▸ **EXERCISE REQUIREMENTS**: For each line of the listing below that contains the string "green", copy the line.
******************************
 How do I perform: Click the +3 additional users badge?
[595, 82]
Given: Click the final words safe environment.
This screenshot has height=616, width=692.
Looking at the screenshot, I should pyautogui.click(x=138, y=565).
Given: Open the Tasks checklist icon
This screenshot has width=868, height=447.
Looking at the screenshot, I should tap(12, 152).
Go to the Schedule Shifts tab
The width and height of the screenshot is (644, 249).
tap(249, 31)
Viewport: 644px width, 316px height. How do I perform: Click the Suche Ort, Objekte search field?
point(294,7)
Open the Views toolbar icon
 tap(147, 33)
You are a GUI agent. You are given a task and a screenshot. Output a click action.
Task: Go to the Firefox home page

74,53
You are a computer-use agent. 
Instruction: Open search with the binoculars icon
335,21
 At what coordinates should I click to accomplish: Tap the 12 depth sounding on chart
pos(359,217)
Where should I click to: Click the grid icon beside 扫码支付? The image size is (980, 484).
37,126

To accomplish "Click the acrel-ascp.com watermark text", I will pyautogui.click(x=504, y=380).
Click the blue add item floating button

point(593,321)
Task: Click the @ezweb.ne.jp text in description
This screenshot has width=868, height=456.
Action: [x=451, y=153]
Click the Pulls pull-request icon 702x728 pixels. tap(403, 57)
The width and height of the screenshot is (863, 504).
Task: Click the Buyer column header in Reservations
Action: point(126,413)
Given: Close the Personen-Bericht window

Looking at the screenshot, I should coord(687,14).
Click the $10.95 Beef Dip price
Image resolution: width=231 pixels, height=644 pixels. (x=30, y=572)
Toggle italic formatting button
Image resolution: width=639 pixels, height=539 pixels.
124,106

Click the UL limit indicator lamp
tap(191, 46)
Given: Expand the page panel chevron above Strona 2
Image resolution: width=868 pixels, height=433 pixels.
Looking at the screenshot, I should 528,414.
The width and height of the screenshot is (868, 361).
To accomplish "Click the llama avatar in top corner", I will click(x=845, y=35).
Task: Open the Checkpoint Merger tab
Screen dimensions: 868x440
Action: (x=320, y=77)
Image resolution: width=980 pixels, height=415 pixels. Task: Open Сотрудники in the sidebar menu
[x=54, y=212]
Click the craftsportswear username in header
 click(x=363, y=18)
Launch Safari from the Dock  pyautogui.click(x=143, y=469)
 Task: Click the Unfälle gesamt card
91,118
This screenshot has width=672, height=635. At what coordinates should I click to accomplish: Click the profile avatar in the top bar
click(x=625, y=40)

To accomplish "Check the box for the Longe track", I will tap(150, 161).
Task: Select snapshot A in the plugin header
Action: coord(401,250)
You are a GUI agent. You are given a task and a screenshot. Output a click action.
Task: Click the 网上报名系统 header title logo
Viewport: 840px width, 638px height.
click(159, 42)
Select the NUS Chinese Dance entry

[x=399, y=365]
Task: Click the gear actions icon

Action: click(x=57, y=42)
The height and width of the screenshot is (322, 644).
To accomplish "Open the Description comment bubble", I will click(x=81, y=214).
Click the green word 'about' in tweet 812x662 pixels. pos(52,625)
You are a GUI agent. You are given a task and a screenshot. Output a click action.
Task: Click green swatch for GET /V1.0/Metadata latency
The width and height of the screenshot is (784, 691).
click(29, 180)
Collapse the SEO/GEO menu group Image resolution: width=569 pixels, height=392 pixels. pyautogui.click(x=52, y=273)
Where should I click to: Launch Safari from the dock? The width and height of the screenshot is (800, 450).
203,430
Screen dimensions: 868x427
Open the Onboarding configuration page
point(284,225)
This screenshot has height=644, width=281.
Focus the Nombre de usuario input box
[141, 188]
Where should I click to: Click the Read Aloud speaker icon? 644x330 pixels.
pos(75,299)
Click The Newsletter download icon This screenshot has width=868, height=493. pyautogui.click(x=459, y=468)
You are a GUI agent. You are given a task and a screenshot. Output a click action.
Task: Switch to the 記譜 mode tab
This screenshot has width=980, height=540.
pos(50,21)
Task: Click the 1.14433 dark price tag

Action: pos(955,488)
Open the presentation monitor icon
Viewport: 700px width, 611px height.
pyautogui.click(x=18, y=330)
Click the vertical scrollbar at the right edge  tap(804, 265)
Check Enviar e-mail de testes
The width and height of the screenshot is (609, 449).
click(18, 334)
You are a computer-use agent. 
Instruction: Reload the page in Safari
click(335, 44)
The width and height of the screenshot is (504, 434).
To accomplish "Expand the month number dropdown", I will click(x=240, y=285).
******************************
▸ **ANSWER TO THE PROBLEM**:
Click the green word 'about' in tweet 812x662 pixels. pos(52,625)
Task: Click green swatch for GET /V1.0/Metadata latency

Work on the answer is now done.